Need for Speed Unbound Review – A Stylish Grind to the Top

    Title: Need for Speed Unbound
    Developer: Criterion Games
    Release Date: December 2, 2022
    Reviewed On: PS5
    Publisher: Electronic Arts
    Genre: Arcade Racing Simulator

Criterion Games and EA’s newest entry in the Need for Speed franchise is finally here with Unbound. Interestingly, it was released with very little marketing and fanfare besides some promotional content with A$AP Rocky. Unbound is coming three years after Need for Speed Heat, developed by a different studio, Ghost Games. Need for Speed Unbound puts a fresh coat of paint on street racing and high-speed cop chases but is ultimately boggled by a lack of variety, endless grinding, and a repetitive gameplay loop.

Need for Speed Unbound takes place in a fictional version of Chicago called Lakeshore. Street racing is at the heart of this city, and it shows right off the bat with the streets filled with different racing factions and the radio talking about it nonstop. You play as an unnamed protagonist, whom you can choose a character to model after and customize, working for a friendly car shop owner named Rydell. Things suddenly take a turn for the worst when your supposed “best friend” Jasmine, or “Yaz” for short, double crosses you and Rydell and steals your car, along with all the vehicles in the shop.

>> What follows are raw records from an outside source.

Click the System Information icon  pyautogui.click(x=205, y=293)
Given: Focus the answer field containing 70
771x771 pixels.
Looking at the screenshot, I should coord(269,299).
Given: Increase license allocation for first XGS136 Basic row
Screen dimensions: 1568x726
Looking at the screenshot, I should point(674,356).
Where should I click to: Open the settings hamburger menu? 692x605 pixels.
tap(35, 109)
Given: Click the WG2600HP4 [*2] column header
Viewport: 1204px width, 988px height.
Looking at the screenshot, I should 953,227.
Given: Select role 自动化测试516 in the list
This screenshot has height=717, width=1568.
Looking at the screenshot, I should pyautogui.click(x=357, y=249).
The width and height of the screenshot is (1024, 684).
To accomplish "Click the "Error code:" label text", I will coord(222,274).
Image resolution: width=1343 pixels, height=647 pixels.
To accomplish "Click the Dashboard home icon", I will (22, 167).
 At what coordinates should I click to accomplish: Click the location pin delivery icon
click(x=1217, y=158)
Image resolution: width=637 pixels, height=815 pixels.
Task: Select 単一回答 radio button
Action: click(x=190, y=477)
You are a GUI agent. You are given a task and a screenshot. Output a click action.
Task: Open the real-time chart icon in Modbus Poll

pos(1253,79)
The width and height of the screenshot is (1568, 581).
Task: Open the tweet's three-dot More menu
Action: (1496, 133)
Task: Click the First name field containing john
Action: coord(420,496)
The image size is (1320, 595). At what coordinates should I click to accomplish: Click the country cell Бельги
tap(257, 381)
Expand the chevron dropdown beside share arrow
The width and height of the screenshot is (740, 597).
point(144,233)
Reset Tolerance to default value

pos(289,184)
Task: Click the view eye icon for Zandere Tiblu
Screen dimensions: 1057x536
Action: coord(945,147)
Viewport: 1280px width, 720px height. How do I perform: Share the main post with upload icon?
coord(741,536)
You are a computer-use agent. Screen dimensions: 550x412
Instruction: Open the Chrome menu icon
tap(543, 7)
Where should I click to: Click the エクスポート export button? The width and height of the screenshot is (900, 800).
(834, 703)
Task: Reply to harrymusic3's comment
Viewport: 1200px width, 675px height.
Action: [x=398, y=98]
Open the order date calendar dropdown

Two years pass, and you scrape up enough cash to buy yourself a beginner ride as you embark on a journey to confront your old buddy and take back what’s rightfully yours. The story is nothing to write home about but is enough to set up the premise for a racing game. All the characters are well-voice acted, and each boasts distinct personalities, but not enough for me to invest heavily in them. I didn’t care about taking revenge on Jasmine because all I wanted to do was drive cool cars. Need for Speed games have never been about the narrative, so this one does more than enough.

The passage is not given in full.